Reproduce the records below, substituting "screen assistant" for every occurrence of "GUI agent" and leaving all other text unchanged.
--- start SOURCE DATA ---
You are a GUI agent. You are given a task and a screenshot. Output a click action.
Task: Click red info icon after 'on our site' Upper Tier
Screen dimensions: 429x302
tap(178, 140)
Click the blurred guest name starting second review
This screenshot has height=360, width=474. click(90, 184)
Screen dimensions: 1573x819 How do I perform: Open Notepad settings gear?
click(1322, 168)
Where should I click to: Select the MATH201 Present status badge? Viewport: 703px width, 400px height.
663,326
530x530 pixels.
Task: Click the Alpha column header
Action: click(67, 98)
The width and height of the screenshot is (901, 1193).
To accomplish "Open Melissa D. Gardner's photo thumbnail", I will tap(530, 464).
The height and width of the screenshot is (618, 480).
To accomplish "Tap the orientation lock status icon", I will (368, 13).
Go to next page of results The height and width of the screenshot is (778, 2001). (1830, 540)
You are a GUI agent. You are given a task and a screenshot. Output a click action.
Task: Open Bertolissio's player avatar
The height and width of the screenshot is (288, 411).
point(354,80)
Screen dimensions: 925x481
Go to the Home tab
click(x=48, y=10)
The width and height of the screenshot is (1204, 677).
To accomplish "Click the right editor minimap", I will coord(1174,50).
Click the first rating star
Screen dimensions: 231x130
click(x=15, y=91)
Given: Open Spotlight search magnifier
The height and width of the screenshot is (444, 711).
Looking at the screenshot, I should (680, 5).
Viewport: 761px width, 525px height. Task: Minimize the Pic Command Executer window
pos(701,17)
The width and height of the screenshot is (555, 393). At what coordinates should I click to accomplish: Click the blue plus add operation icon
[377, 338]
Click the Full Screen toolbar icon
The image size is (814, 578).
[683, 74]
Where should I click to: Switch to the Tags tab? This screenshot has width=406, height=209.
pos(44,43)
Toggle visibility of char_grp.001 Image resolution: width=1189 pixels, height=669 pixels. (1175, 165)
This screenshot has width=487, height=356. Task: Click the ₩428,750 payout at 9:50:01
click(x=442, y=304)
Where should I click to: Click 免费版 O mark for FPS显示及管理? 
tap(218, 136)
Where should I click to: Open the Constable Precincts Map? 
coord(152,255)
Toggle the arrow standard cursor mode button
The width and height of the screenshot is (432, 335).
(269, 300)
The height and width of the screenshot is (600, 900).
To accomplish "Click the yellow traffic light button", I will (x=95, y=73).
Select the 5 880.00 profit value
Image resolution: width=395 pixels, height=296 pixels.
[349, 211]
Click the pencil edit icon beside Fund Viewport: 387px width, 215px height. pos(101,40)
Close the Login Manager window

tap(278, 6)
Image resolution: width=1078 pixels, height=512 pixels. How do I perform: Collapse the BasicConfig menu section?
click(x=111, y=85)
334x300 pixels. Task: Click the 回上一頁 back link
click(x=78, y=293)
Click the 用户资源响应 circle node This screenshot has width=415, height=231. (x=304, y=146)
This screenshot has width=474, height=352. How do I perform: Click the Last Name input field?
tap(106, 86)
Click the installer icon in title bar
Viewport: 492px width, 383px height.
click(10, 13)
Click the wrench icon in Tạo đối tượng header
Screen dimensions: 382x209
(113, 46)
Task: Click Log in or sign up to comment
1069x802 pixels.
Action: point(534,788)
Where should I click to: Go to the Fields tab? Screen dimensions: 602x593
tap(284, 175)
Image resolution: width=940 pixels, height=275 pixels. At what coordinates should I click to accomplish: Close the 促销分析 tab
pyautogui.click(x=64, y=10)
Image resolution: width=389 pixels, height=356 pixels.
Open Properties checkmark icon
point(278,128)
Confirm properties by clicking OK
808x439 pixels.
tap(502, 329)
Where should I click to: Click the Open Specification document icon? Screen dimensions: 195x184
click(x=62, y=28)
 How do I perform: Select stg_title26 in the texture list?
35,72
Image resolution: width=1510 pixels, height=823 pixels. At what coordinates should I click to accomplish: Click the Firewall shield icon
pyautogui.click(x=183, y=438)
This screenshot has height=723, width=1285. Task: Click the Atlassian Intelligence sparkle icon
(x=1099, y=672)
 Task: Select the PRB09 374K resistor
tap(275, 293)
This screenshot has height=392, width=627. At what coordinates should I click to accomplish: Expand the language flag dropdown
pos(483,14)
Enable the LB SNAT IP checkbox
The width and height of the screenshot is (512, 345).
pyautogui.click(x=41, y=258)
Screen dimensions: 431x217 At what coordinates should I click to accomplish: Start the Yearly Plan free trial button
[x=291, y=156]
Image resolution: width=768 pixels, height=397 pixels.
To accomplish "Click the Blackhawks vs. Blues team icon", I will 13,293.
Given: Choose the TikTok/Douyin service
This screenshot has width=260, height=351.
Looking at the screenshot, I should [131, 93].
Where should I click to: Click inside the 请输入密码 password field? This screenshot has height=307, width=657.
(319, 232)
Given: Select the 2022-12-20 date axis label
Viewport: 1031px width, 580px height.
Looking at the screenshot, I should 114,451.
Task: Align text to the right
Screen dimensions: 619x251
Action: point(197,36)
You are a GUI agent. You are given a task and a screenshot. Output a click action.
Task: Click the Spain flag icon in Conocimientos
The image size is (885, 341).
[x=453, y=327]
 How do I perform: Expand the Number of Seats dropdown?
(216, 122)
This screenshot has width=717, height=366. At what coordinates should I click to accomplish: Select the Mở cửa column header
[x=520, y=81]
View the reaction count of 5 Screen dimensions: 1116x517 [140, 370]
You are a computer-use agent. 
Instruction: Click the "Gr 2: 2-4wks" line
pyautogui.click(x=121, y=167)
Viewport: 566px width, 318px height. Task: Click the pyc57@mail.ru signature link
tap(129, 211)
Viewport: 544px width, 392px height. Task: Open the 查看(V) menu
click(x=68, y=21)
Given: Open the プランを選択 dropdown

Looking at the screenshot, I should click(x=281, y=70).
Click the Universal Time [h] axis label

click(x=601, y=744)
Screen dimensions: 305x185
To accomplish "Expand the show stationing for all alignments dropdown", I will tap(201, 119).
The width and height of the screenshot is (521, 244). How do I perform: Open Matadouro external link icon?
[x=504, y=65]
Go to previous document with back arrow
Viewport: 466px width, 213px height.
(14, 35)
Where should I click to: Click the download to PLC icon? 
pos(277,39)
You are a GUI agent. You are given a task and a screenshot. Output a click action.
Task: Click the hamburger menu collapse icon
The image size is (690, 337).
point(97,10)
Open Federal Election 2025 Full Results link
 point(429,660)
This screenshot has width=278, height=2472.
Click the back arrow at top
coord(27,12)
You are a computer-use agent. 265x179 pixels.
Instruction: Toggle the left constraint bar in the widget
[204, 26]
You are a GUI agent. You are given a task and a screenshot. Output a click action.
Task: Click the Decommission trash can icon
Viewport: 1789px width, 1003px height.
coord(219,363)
--- end SOURCE DATA ---
(THE ANSWER):
You are a screen assistant. You are given a task and a screenshot. Output a click action.
Task: Click red info icon after 'on our site' Upper Tier
Screen dimensions: 429x302
tap(178, 140)
Click the blurred guest name starting second review
This screenshot has height=360, width=474. click(90, 184)
Screen dimensions: 1573x819 How do I perform: Open Notepad settings gear?
click(1322, 168)
Where should I click to: Select the MATH201 Present status badge? Viewport: 703px width, 400px height.
663,326
530x530 pixels.
Task: Click the Alpha column header
Action: click(67, 98)
The width and height of the screenshot is (901, 1193).
To accomplish "Open Melissa D. Gardner's photo thumbnail", I will tap(530, 464).
The height and width of the screenshot is (618, 480).
To accomplish "Tap the orientation lock status icon", I will (368, 13).
Go to next page of results The height and width of the screenshot is (778, 2001). (1830, 540)
You are a screen assistant. You are given a task and a screenshot. Output a click action.
Task: Open Bertolissio's player avatar
The height and width of the screenshot is (288, 411).
point(354,80)
Screen dimensions: 925x481
Go to the Home tab
click(x=48, y=10)
The width and height of the screenshot is (1204, 677).
To accomplish "Click the right editor minimap", I will coord(1174,50).
Click the first rating star
Screen dimensions: 231x130
click(x=15, y=91)
Given: Open Spotlight search magnifier
The height and width of the screenshot is (444, 711).
Looking at the screenshot, I should (680, 5).
Viewport: 761px width, 525px height. Task: Minimize the Pic Command Executer window
pos(701,17)
The width and height of the screenshot is (555, 393). At what coordinates should I click to accomplish: Click the blue plus add operation icon
[377, 338]
Click the Full Screen toolbar icon
The image size is (814, 578).
[683, 74]
Where should I click to: Switch to the Tags tab? This screenshot has width=406, height=209.
pos(44,43)
Toggle visibility of char_grp.001 Image resolution: width=1189 pixels, height=669 pixels. (1175, 165)
This screenshot has width=487, height=356. Task: Click the ₩428,750 payout at 9:50:01
click(x=442, y=304)
Where should I click to: Click 免费版 O mark for FPS显示及管理? 
tap(218, 136)
Where should I click to: Open the Constable Precincts Map? 
coord(152,255)
Toggle the arrow standard cursor mode button
The width and height of the screenshot is (432, 335).
(269, 300)
The height and width of the screenshot is (600, 900).
To accomplish "Click the yellow traffic light button", I will (x=95, y=73).
Select the 5 880.00 profit value
Image resolution: width=395 pixels, height=296 pixels.
[349, 211]
Click the pencil edit icon beside Fund Viewport: 387px width, 215px height. pos(101,40)
Close the Login Manager window

tap(278, 6)
Image resolution: width=1078 pixels, height=512 pixels. How do I perform: Collapse the BasicConfig menu section?
click(x=111, y=85)
334x300 pixels. Task: Click the 回上一頁 back link
click(x=78, y=293)
Click the 用户资源响应 circle node This screenshot has width=415, height=231. (x=304, y=146)
This screenshot has width=474, height=352. How do I perform: Click the Last Name input field?
tap(106, 86)
Click the installer icon in title bar
Viewport: 492px width, 383px height.
click(10, 13)
Click the wrench icon in Tạo đối tượng header
Screen dimensions: 382x209
(113, 46)
Task: Click Log in or sign up to comment
1069x802 pixels.
Action: point(534,788)
Where should I click to: Go to the Fields tab? Screen dimensions: 602x593
tap(284, 175)
Image resolution: width=940 pixels, height=275 pixels. At what coordinates should I click to accomplish: Close the 促销分析 tab
pyautogui.click(x=64, y=10)
Image resolution: width=389 pixels, height=356 pixels.
Open Properties checkmark icon
point(278,128)
Confirm properties by clicking OK
808x439 pixels.
tap(502, 329)
Where should I click to: Click the Open Specification document icon? Screen dimensions: 195x184
click(x=62, y=28)
 How do I perform: Select stg_title26 in the texture list?
35,72
Image resolution: width=1510 pixels, height=823 pixels. At what coordinates should I click to accomplish: Click the Firewall shield icon
pyautogui.click(x=183, y=438)
This screenshot has height=723, width=1285. Task: Click the Atlassian Intelligence sparkle icon
(x=1099, y=672)
 Task: Select the PRB09 374K resistor
tap(275, 293)
This screenshot has height=392, width=627. At what coordinates should I click to accomplish: Expand the language flag dropdown
pos(483,14)
Enable the LB SNAT IP checkbox
The width and height of the screenshot is (512, 345).
pyautogui.click(x=41, y=258)
Screen dimensions: 431x217 At what coordinates should I click to accomplish: Start the Yearly Plan free trial button
[x=291, y=156]
Image resolution: width=768 pixels, height=397 pixels.
To accomplish "Click the Blackhawks vs. Blues team icon", I will 13,293.
Given: Choose the TikTok/Douyin service
This screenshot has width=260, height=351.
Looking at the screenshot, I should [131, 93].
Where should I click to: Click inside the 请输入密码 password field? This screenshot has height=307, width=657.
(319, 232)
Given: Select the 2022-12-20 date axis label
Viewport: 1031px width, 580px height.
Looking at the screenshot, I should 114,451.
Task: Align text to the right
Screen dimensions: 619x251
Action: point(197,36)
You are a screen assistant. You are given a task and a screenshot. Output a click action.
Task: Click the Spain flag icon in Conocimientos
The image size is (885, 341).
[x=453, y=327]
 How do I perform: Expand the Number of Seats dropdown?
(216, 122)
This screenshot has width=717, height=366. At what coordinates should I click to accomplish: Select the Mở cửa column header
[x=520, y=81]
View the reaction count of 5 Screen dimensions: 1116x517 [140, 370]
You are a computer-use agent. 
Instruction: Click the "Gr 2: 2-4wks" line
pyautogui.click(x=121, y=167)
Viewport: 566px width, 318px height. Task: Click the pyc57@mail.ru signature link
tap(129, 211)
Viewport: 544px width, 392px height. Task: Open the 查看(V) menu
click(x=68, y=21)
Given: Open the プランを選択 dropdown

Looking at the screenshot, I should click(x=281, y=70).
Click the Universal Time [h] axis label

click(x=601, y=744)
Screen dimensions: 305x185
To accomplish "Expand the show stationing for all alignments dropdown", I will tap(201, 119).
The width and height of the screenshot is (521, 244). How do I perform: Open Matadouro external link icon?
[x=504, y=65]
Go to previous document with back arrow
Viewport: 466px width, 213px height.
(14, 35)
Where should I click to: Click the download to PLC icon? 
pos(277,39)
You are a screen assistant. You are given a task and a screenshot. Output a click action.
Task: Click the hamburger menu collapse icon
The image size is (690, 337).
point(97,10)
Open Federal Election 2025 Full Results link
 point(429,660)
This screenshot has width=278, height=2472.
Click the back arrow at top
coord(27,12)
You are a computer-use agent. 265x179 pixels.
Instruction: Toggle the left constraint bar in the widget
[204, 26]
You are a screen assistant. You are given a task and a screenshot. Output a click action.
Task: Click the Decommission trash can icon
Viewport: 1789px width, 1003px height.
coord(219,363)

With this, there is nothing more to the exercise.